ES6 Promise + Fetch API

Stage5 では、ECMAScript 6 の目玉機能のひとつである Promise のトレーニングを盛り込みました。これからの JavaScript は Promise 抜きに語れない時代になりつつあります。

早い段階で Promise に触れておくことで、Fetch API などがやってきた場合に備えておこう、という意図があるわけです。

Lint の教育的活用

私は VimScript の Lint である「Vint」の開発者であるということもあって、Lint について強い信念があります。

Lint には2つの目的があるのですが、そのうちのひとつがミスの発生しやすいコードの指摘です。 JavaScript の言語仕様には多くの罠が潜んでおり、初心者はミスの発生しやすいコードを書いてしまいがちです。
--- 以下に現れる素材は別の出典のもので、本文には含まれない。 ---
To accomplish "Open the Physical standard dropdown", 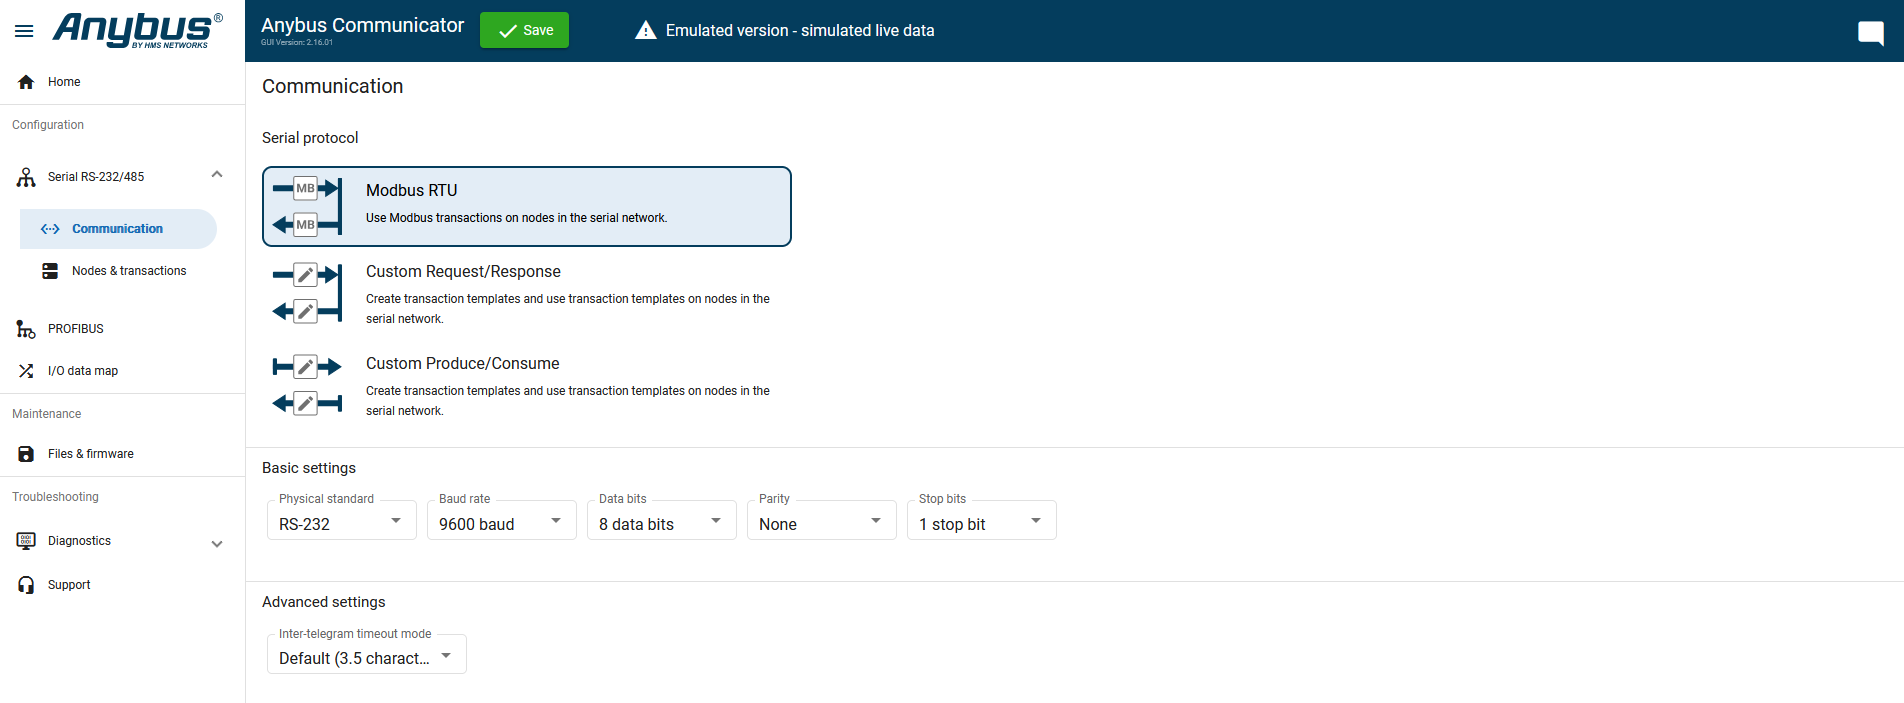I will (341, 522).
しかし、ESLint、JSHint、JSLint といった素晴らしい Lint たちが、ミスの発生しやすい箇所を指摘してくれます。 Lint 開発者にとっては、初心者にこそ Lint を使ってもらいたいのです。

このトレーニングでは、ステージクリア後に下のコマンドを実行すると Lint が実行できます。 ステージのクリア後には、ぜひ Lint を試してみてください!

gulp lint-stage1

内容に盛り込めなかったこと

ECMAScript 6 の構文たち

じつは ECMAScript 6 を使った内容にしようかどうか非常に悩みました。JavaScript の未来を見据えるのであれば、prototype を使った継承よりも class 構文を使った継承を優先的にレクチャーするべきだからです。最近は信頼できる ECMAScript 6 transpiler が複数公開されているため、導入も容易です。

ただ、これにはデバッグがしづらくなるという問題点があり、泣く泣く断念しました。 デバッグ難度がさほど変わらない Proimise や Fetch API については、Polyfill を使って利用できるようにしています。

ところで、ミクシィはなぜ研修資料をつくるのか

プログラミング言語としての JavaScript を学ぶのであれば、よい書籍・Webサイトがたくさんあります。しかし、私はこれらの資料がデバッグについての視点に乏しいことに不満をもっていました。 開発にはデバッグがつきものなのですから、Chrome や Firefox などの「開発ツール」によるデバッグを含めなければ、最前線で Web アプリケーションを開発できるレベルまで到達できないと考えていたのです。

また、JavaScript は進歩がとても速い言語ですから、時期にあわせて適切な内容であることも必要だと考えていました。たとえば、これまで Ajax (非同期通信)といえば XMLHttpRequest でしたが、これからは Fetch API を使って実現することになっていくことでしょう。これを見越して、非同期通信のトレーニングでは Fetch API などのこれからの技術を使いたいと考えました。

そしてもうひとつ、ミクシィの Ruby や Perl の研修資料がわかりやすい秘訣のひとつが、テストをクリアしていく形式だったということがあげられます。2013年の資料ではテストをクリアしていく形式ではありませんでした。

これらの背景を整理すると、私が研修資料に求めた条件は以下の3点でした。

  • 開発ツールのトレーニングにも重点をおいている
  • 未来の JavaScript を見据えている
  • テストを解いていく形式になっている

私の調査した限り、これを満たす資料は存在しませんでした。

欲しいものがないならつくるのがエンジニアですので、つくることにしたというわけなのです。

むすびに

ミクシィの JavaScript 研修資料を自習等にご活用いただいて構いません。

内容に誤り等あれば、お気軽にご指摘ください。 Issue や Pull Request からでも対応いたします。